Creole Identity, Interethnic Relations and Post-Colonial Nation-Building in Guinea-Bissau, West Africa
The research project seeks to explore the formation and transformation of creole identity in the context of intra-ethnic, inter-ethnic, and urban-rural relations in postcolonial times.
The littoral zones of present-day Guinea-Bissau have been a focal point of European, Cape Verdean, and African commercial interests since the 15th century when trading posts, so called praças, were established along the Upper Guinea Coast. A process of creolisation set in and new cultural and linguistic forms emerged, which subsequently became constitutive elements of a new collective identity among the praças’ residents who were known as Kristons (“Christians”).
The Portuguese colonialists introduced legal distinctions between “indigenous” subjects and “civilised” citizens (“Native Statute”) in the early 20th century. Henceforth, creoles were split up among these two legal categories. To this day, this legal classification has an important impact on creole self-conceptualization and lifestyle and those labelled as “civilised” remain a rather heterogeneous group, comprising of different groups besides the creoles.
The abnegation of the “Native Statute” in 1961 effected a process of indigenisation of creole culture and identity.
The most important contribution to national identity and nation-building in Guinea-Bissau was made by Amílcar Cabral. Himself a creole, he developed an ideology of anticolonialism, national liberation, and national unity. Cabral was the first to succeed in uniting both creoles and the “indigenous” hinterland population in the war of independence that started in 1963. The numerical marginalisation of creoles in postcolonial society has led one part of the creole population to indigenize, another part to emphasise its distinctiveness and separation from the hinterland population.

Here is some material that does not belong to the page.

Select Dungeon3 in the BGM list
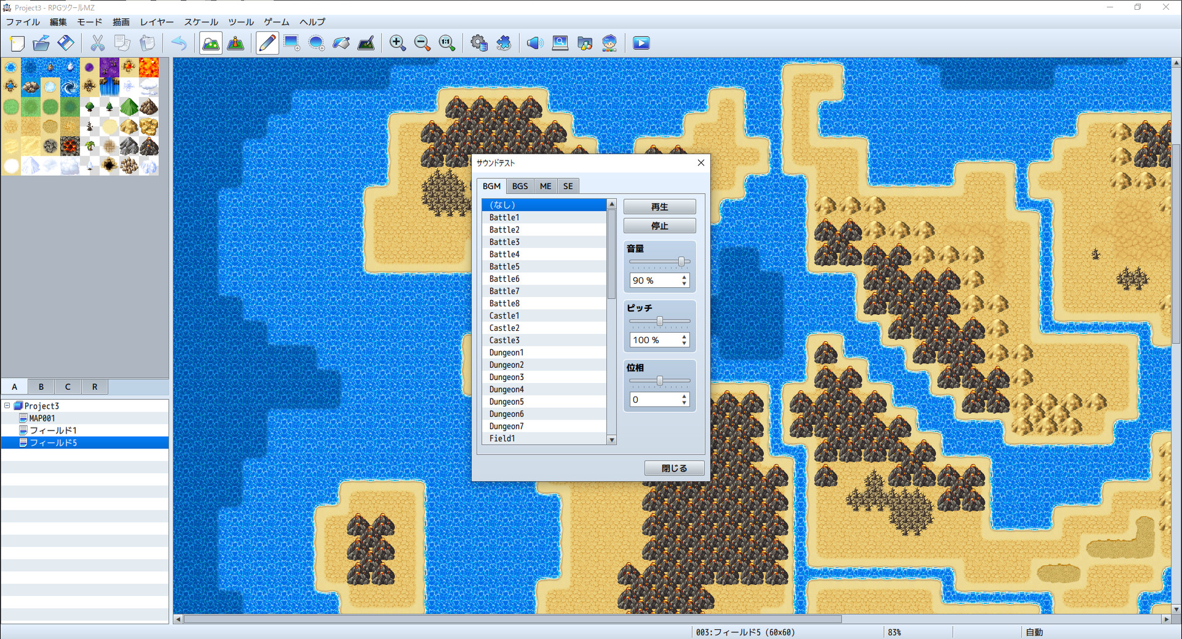coord(507,377)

As part of the indigenisation of creole culture and identity, creole institutions have been regionally, socially and ethnically opening up and expanding, thereby becoming increasingly transethnic. There are two institutions which best illustrate this process:
- Primarily female associations of mutual solidarity known as manjuandadis which were originally restricted to distinct age sets of creole society. After independence many manjuandadis served the one-party state as instruments of transmission. The politicisation of these institutions also effected their regional and social expansion.
- Carnival, which was celebrated in the praças, was restricted to creoles until the early 1970s. As a result of the mass mobilisation undertaken by the single political party’s youth organisation, carnival was organised as a national competition, thereby expanding beyond creole society and gradually becoming a national institution.
In Guinea-Bissau, creole identity has not been transformed into a distinct ethnic identity, as it has in other parts of the Upper Guinea Coast, e.g. Sierra Leone. Instead, it has acquired transethnic significance. One exception are the Kristons de Gêba, who were not classified as “civilised” by the colonial regime but nevertheless considered themselves as such. In contrast to other former praças, the Kristons de Gêba developed a creole identity distinctly ethnic in character. They originate from the former important trading post of Gêba which is situated in a predominantly Muslim region. The Kristons de Gêba constructed their manifest ethnic identity against this Muslim background. Currently, the Kristons de Gêba are attempting to re-establish colonial or “traditional” leadership structures, an indication of a process of reinforced ethnicisation.
After independence in 1974, the offspring of the previously privileged “civilised” citizens – many of them creoles – figured prominently among the country’s socio-cultural, political, and economic elite. However, the military conflict of 1998/99, which weakened state structures, and the continuing marginalisation of creoles in the commercial sector decreased their social status and led to increasing emigration, especially to Portugal and Cape Verde.